Friday, October 24, 2008

Lenore Gray Review: Uncommon Ground



Almost by definition, artists are people with a knack for keeping in touch with their inner child. But some artists do it better — or at least more diligently — than others.

A case in point is Elizabeth Condon, a Brooklyn-based artist whose dreamy, semi-abstract paintings are currently on display at the Lenore Gray Gallery. In her artist’s statement, Condon cites both Doctor Seuss and Chinese scroll-paintings as artistic inspirations. In lesser hands, that might be a recipe for disaster. But Condon makes it work, deftly fusing the free-flowing, nonlinear perspective of Chinese painting with the free-flowing, nonlinear logic of the Seuss books.

In Two Places, for example, a series of recognizable images — a house, a tree, a river — float in a sea of softly pulsing colors. The result feels like a dream or memory suddenly, if fleetingly made visible. Other works evoke fantastic landscapes, whether it’s a night sky filled with glowing stars and planets (Dispersion) a fairy-tale forest filled with wisps of sea-green fog (The Woods) or a swirling garden scene (Night Flowers) worthy of another age-defying artist: Paul Klee.

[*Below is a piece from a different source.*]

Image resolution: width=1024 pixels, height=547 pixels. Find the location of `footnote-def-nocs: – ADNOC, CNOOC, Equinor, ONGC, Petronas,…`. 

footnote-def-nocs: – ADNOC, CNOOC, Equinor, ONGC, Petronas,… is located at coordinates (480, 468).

The show’s other contributor, Jerry Mischak, also has a Seussian streak. Indeed, Mischak, who teaches sculpture at the University of Rhode Island, is best known for using duct tape, a material that he can coax into almost any shape from sleekly geometric to sensuously organic.

It’s a talent that is on full display in City in Balance (Let’s Share a Place), a large duct-tape sculpture in which a miniature city seems to sprout from the limbs of a gnarled tree. Though the message — something along the lines of “Wouldn’t it be nice if we could all live in harmony with each other and with nature” — is serious, Mischak’s approach is more playful than political.